PRAYER is a wonderful privilege. It is a very great favor to be permitted to approach the Supreme Ruler of the Universe with our petitions. We should come, therefore, in the spirit of deep appreciation, of earnestness and humility and reverence. The greater our earnestness, the more acceptable will be our prayers, and the more abundant blessings shall we receive.
There is a great deal of formal prayer. The Scriptures speak of this as drawing near unto God with the lips, while the heart is far from Him. (Isaiah 29:13; Matthew 15:7-9.) It would be better not to approach the Lord at all than to do so in an improper manner. The man who merely utters words with His lips is not praying. A Christian should not say prayers, but should pray. We should not think of saying even one word that we do not mean and have not thought out. Many people have done themselves injury by praying in a formalistic manner.
When we come to the Father, let us draw nigh in spirit—with the heart, the understanding, the mind—whether the prayer be long or short. Let us come with true and earnest devotion, with supplication, that He may see our intense desire in the matter. As our Lord said, the Father seeketh such to worship Him as worship Him in spirit and in truth. Without the spirit of prayer our petitions amount to nothing.
No one may offer prayer to the Father except those who have accepted His terms, and have come into relationship with Him as sons, through the great Advocate. Others are aliens and strangers. There is a difference between worship, or thanksgiving, and prayer. Any one may offer worship—adoration, homage. Any one may bow the knee and express thanks and appreciation. But the privilege of making requests of God is directly limited to those who have been accepted in Christ.
There is a difference, too, between prayer and supplication. The term prayer applies to any petition, great or small; whereas the term supplication means a special, agonizing desire for a thing—entreaty with intense yearning. But whether it is prayer in the ordinary sense, or intense prayer—supplication—we should always come in the spirit, with an appreciation of the fact that we are entering into the presence of the great Creator and that in thus doing we are enjoying a great privilege.
St. Paul adds, "and watching thereunto." Watching seems to be an attitude of mental alertness. If we really believe that the Lord has indicated that we should pray for the things we need, and that He will give us these things, then we should be on the alert to recognize when we receive them. We should take heed as to the things for which we ask, and be sure that we ask for the things promised, the things for which we are entitled to ask.
We should also watch for the Lord's providential leadings.
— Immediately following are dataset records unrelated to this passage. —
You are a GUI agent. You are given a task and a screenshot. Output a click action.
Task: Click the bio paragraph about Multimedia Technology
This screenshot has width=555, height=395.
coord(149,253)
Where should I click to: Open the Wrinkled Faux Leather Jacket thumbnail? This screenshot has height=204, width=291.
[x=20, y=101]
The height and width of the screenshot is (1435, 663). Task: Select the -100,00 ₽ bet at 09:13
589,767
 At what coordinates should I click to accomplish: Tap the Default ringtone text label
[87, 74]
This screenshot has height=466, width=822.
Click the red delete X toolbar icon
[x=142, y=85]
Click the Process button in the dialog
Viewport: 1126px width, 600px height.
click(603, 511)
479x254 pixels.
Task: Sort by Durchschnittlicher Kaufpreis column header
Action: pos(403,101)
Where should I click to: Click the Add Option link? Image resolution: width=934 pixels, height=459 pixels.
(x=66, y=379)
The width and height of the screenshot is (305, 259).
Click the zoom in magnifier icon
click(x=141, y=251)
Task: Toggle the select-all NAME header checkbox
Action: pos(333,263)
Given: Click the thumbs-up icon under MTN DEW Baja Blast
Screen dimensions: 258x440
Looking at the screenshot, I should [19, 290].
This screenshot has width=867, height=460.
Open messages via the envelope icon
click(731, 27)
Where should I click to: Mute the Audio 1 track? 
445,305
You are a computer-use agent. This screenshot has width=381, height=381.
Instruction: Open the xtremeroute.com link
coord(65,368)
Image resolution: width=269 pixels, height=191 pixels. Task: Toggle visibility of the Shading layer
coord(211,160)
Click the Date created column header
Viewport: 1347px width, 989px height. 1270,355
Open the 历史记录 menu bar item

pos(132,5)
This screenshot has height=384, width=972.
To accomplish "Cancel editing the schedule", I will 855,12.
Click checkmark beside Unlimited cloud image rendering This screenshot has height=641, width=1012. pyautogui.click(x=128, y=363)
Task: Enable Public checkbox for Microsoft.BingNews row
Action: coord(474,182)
The person who, after having prayed, forgets what he prayed for, and who cannot tell whether or not he has received an answer to his petition, has certainly missed a great blessing which it is designed that he should have.
Prayer is not to be offered to be heard of man, but of God. It is intended to be a stimulation to our hearts and to quicken us to an expectancy of certain things; and it should be our earnest endeavor to keep our lives in harmony with our requests. When Jesus told His disciples to pray the Lord of the Harvest that He would send more laborers into His Harvest, He did not mean that they were to tell the Heavenly Father His business; but that they should be solicitous that others come into the work, that God would send forth laborers into His Harvest field; and that the disciples themselves should watch for opportunities of service, in harmony with their prayers.
The Lord frequently called attention to the fact that we should be persevering in prayer. Perseverance is an essential quality in the sight of God. It includes patience, carefulness and interest. In short, it is related to every fruit of the Spirit which the Lord's people are to cultivate. Patience is good, but it needs perseverance. Love is good, but it needs perseverance.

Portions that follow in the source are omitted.